**EXERCISE**
When a line of the material has the word "icon" in it, copy that line.

======== EXTRACTED RECORDS ========

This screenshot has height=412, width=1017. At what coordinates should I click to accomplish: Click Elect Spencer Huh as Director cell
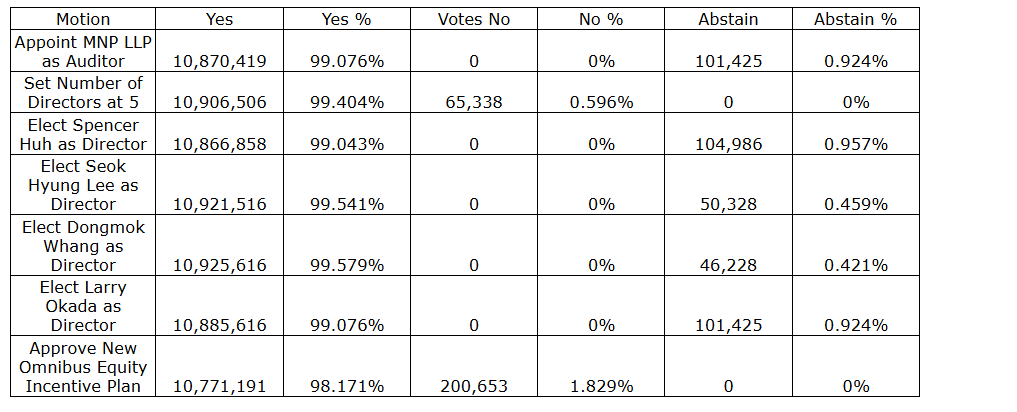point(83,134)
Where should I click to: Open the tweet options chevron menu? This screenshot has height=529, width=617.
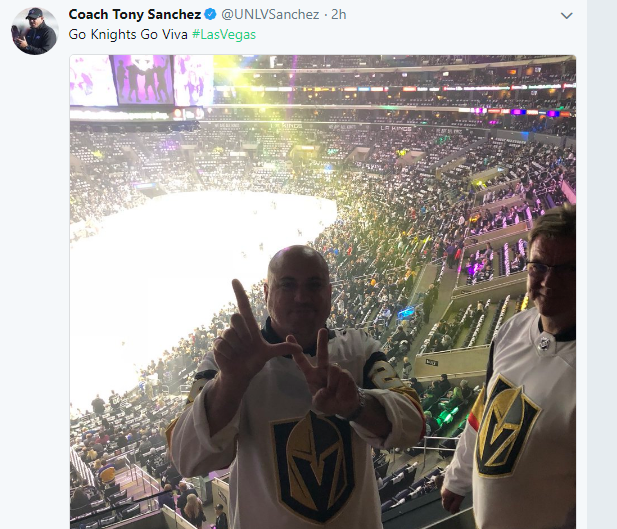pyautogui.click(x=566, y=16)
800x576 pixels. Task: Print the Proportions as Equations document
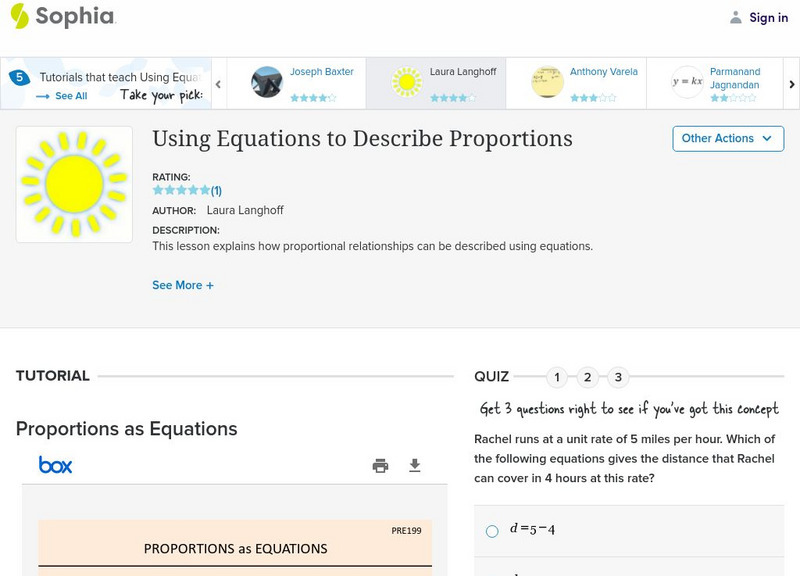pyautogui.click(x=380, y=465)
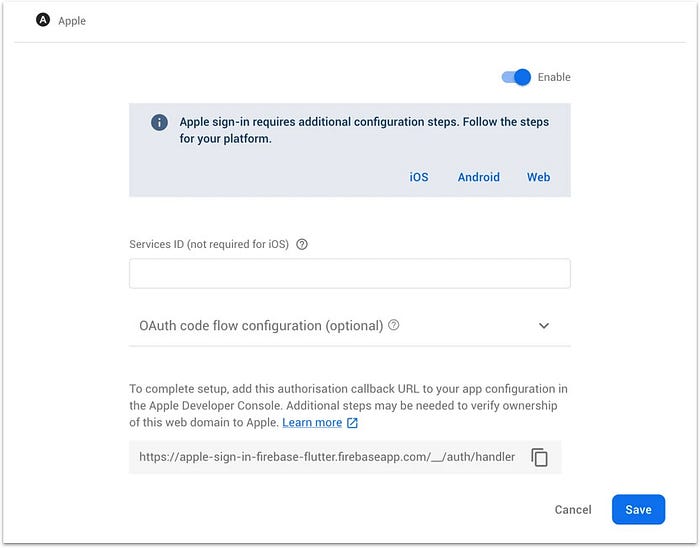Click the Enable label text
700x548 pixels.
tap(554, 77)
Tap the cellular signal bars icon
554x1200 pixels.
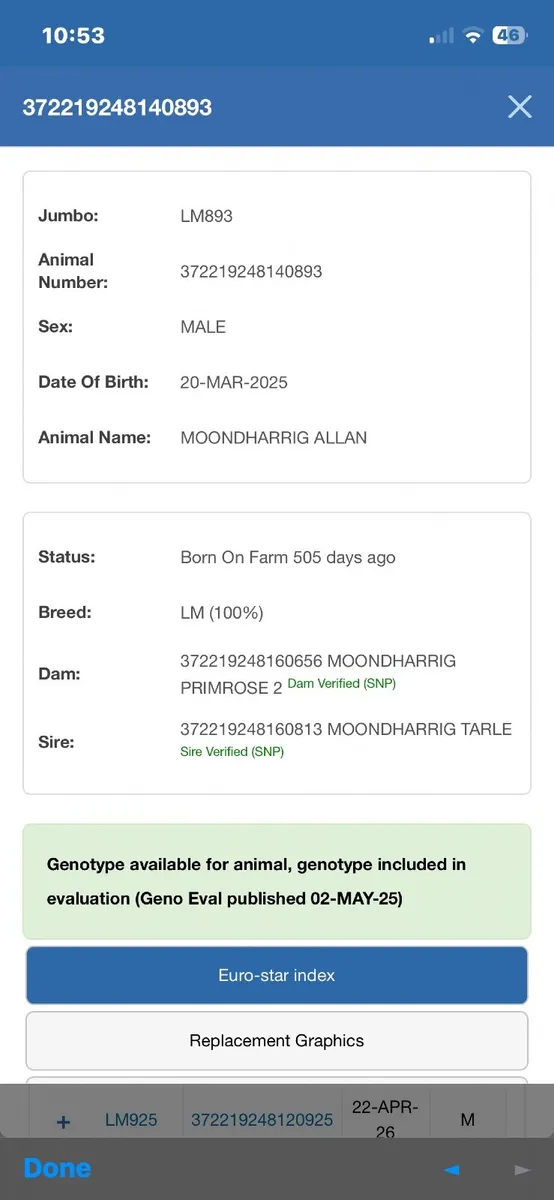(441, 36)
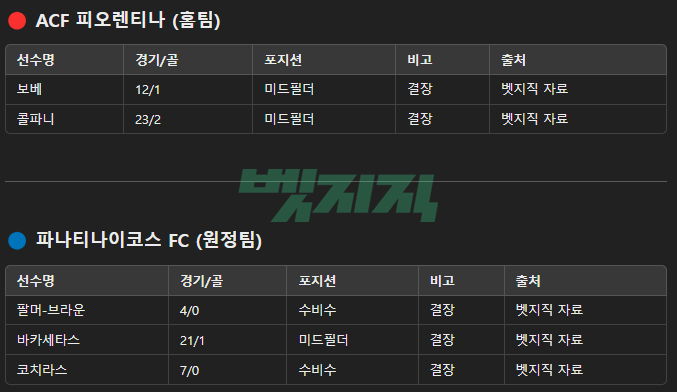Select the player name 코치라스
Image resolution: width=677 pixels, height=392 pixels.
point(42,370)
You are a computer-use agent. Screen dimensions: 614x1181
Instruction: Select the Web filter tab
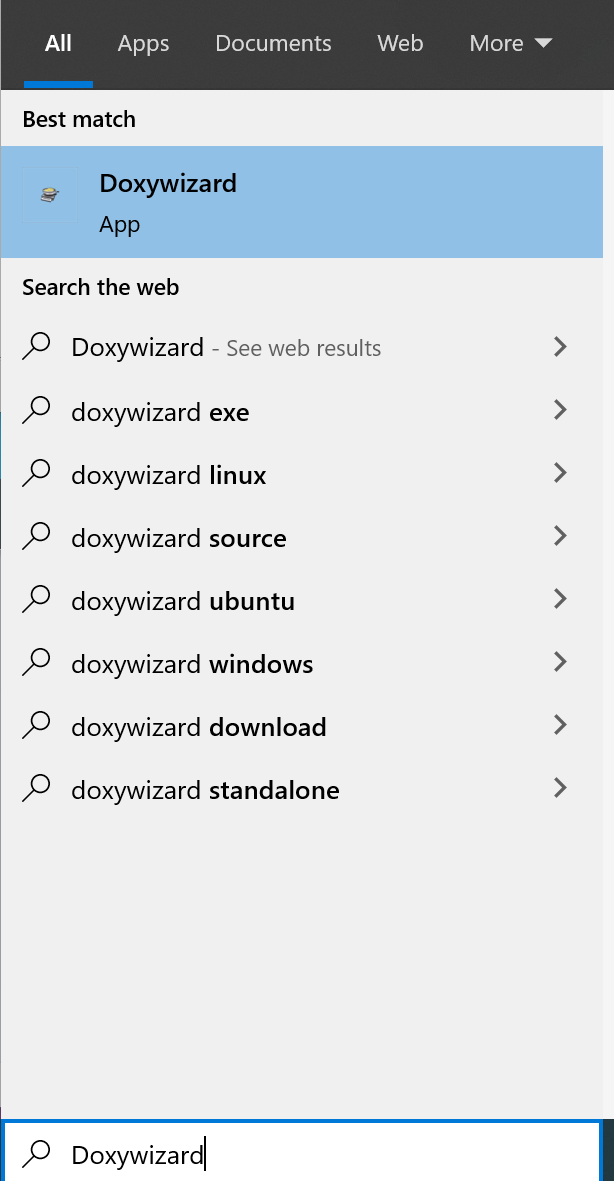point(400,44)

========
======== EXTRACTED RECORDS ========

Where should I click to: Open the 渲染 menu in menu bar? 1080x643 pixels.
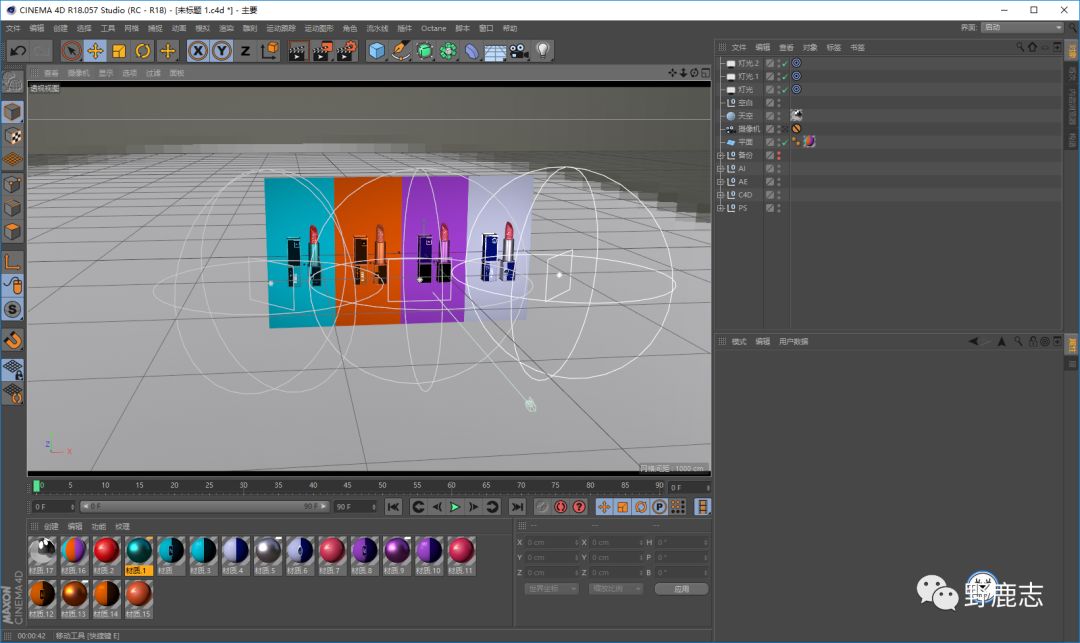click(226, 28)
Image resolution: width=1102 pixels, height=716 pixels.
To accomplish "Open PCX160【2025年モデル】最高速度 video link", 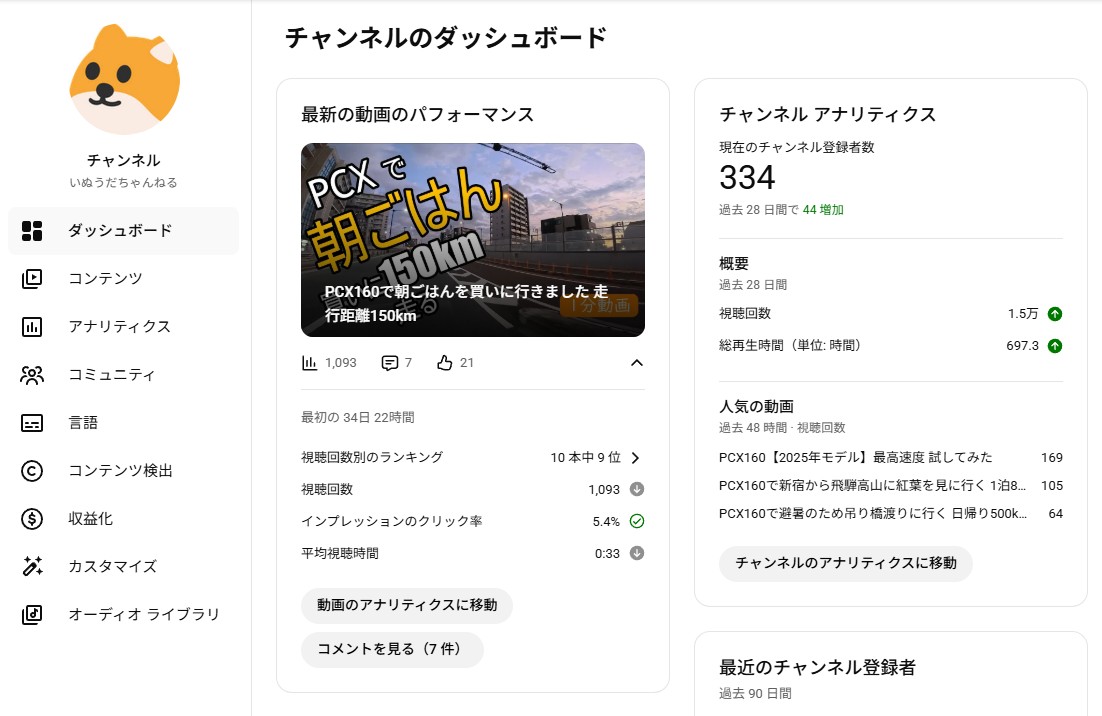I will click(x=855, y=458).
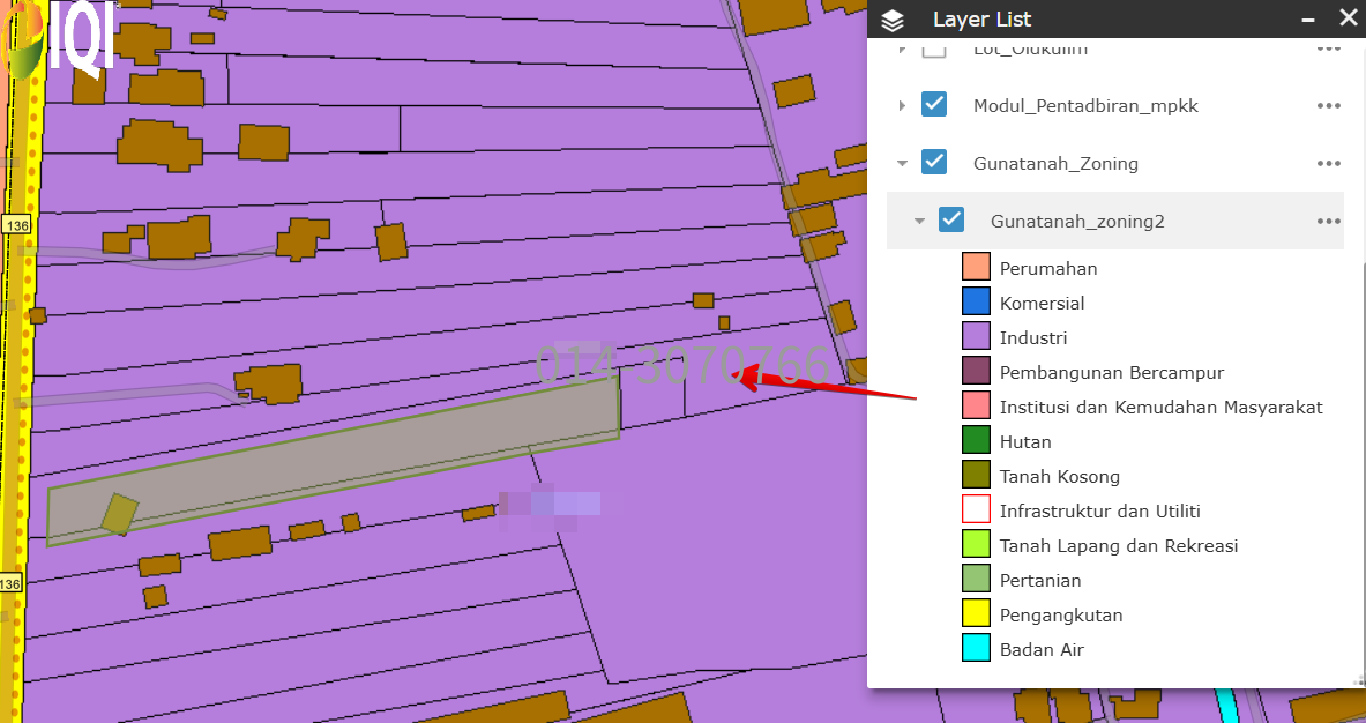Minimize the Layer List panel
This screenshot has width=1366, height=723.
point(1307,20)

========
======== EXTRACTED RECORDS ========

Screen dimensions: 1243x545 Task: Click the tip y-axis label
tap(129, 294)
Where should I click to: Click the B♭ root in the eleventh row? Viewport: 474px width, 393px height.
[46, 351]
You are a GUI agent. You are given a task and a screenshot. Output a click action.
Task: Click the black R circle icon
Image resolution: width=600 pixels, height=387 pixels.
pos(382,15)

========

**WORKED SOLUTION**
Tap the cellular signal bars icon
Task: Click the black R circle icon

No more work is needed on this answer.